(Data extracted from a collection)
___
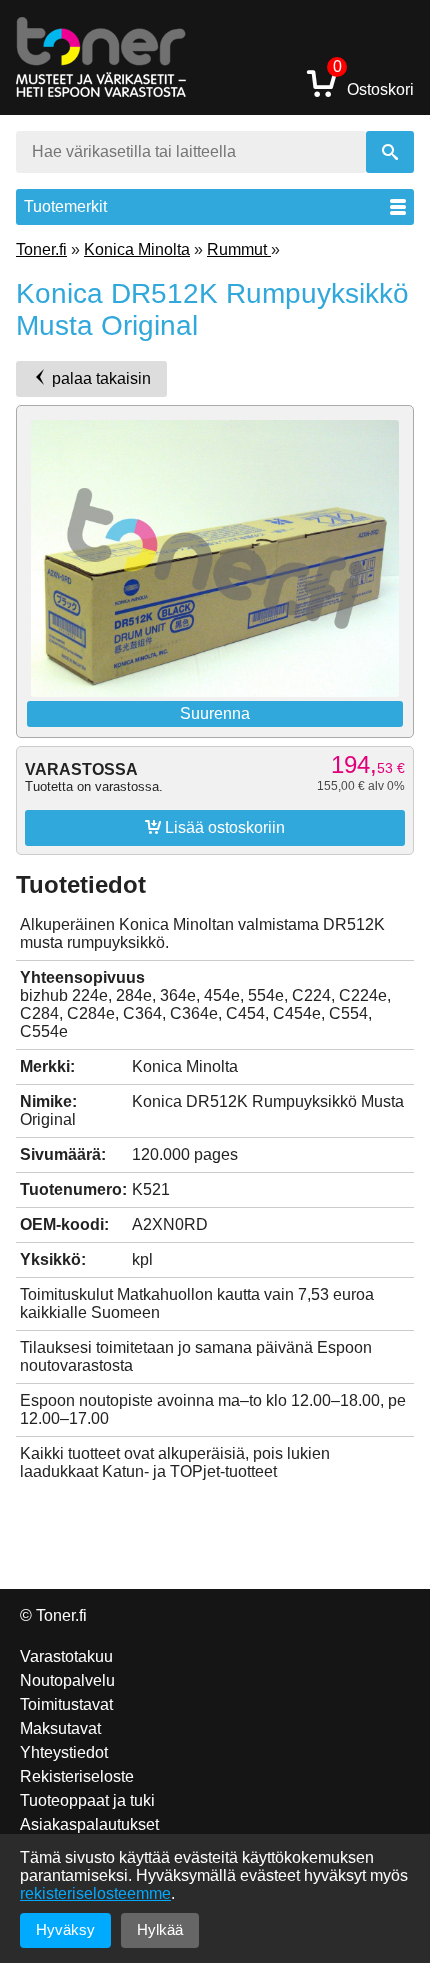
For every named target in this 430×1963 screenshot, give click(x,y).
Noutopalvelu (67, 1680)
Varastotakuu (66, 1656)
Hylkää (160, 1929)
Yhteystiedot (64, 1752)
___
A verbatim copy of every record is to be produced, and pictures are to be excluded from it.

For every named target in this 430×1963 screenshot, give click(x,y).
Noutopalvelu (67, 1680)
Varastotakuu (66, 1656)
Hylkää (160, 1929)
Yhteystiedot (64, 1752)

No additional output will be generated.